The lady was jaundiced and I went to see her first. There was no right upper quadrant pain, but she had yellow eyes and skin. She was intensely itchy. I reported her history to my resident and made sure to mention her lack of liver pain, which disagreed with the note from triage. We examined her together and tried to consult medicine, but they were busy. We admitted her. Later I looked at his note, where “RUQ pain” was listed among her symptoms.


These are only a few of the experiences I’ve had so far in clerkship that capture the dehumanizing aspects of medical treatment. I hesitate to call it care as that word has certain implications of concern for a fellow human being. Assuming patient assent to your plan, not including them in the development of said plan and dismissing their experience of illness in favor of medical records — all these oppose an ideal of patient-centered care.

Informed consent is a cornerstone of current medical practice. It is an ongoing process that involves making people aware of their options and risks and ensuring they can apply those risks to themselves. Consent can be withdrawn at any point. In much of the care I have seen, simple assent is sought, without collaboration with the patient or significant discussion of options. The exception would be before surgery where doctors do discuss options and possible complications. I take this exception to be an example of medicolegal awareness on the part of the physician, knowing the risks of being sued and attempting to shield oneself from such actions.

There are other trends in our field: the SOAP note being completed without the patient, the plan being simply assented to without discussion, and the history taken without talking to the patient.
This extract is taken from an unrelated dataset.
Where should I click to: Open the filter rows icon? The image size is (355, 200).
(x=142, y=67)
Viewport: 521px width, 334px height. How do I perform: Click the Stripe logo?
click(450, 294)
Watching this occur and knowing how it conflicts with the stated values of our institution and profession is disconcerting. Furthermore, such actions will be mimicked by trainees and perpetuated. This indoctrination in dehumanizing medical practice is being passed on as part of the hidden curriculum of medicine.

I have seen few break these trends. Perhaps it is the demands placed on trainees, the glut of information and guidelines along with ever changing expectations or worries about future employment. Perhaps stresses can breed complacency and the use of short cuts. Perhaps the templates and tools we use aid in the dehumanizing of medicine. Either way, overcoming such trends is not as simple as another workshop on informed consent or a reduction in resident hours. These issues are systemic and connected with the structure of the health care system, the roles of physicians, the definition of health itself and much more.

Cultural change is required to overcome such issues, change that does not start in the classroom of undergraduate medicine. We need an anthropological and philosophical study of medicine, and we need society to aid in restructuring our approach. And just as importantly, we need institutions that work to preserve the humanity of those we serve and overcome current barriers to providing care rather than treatment.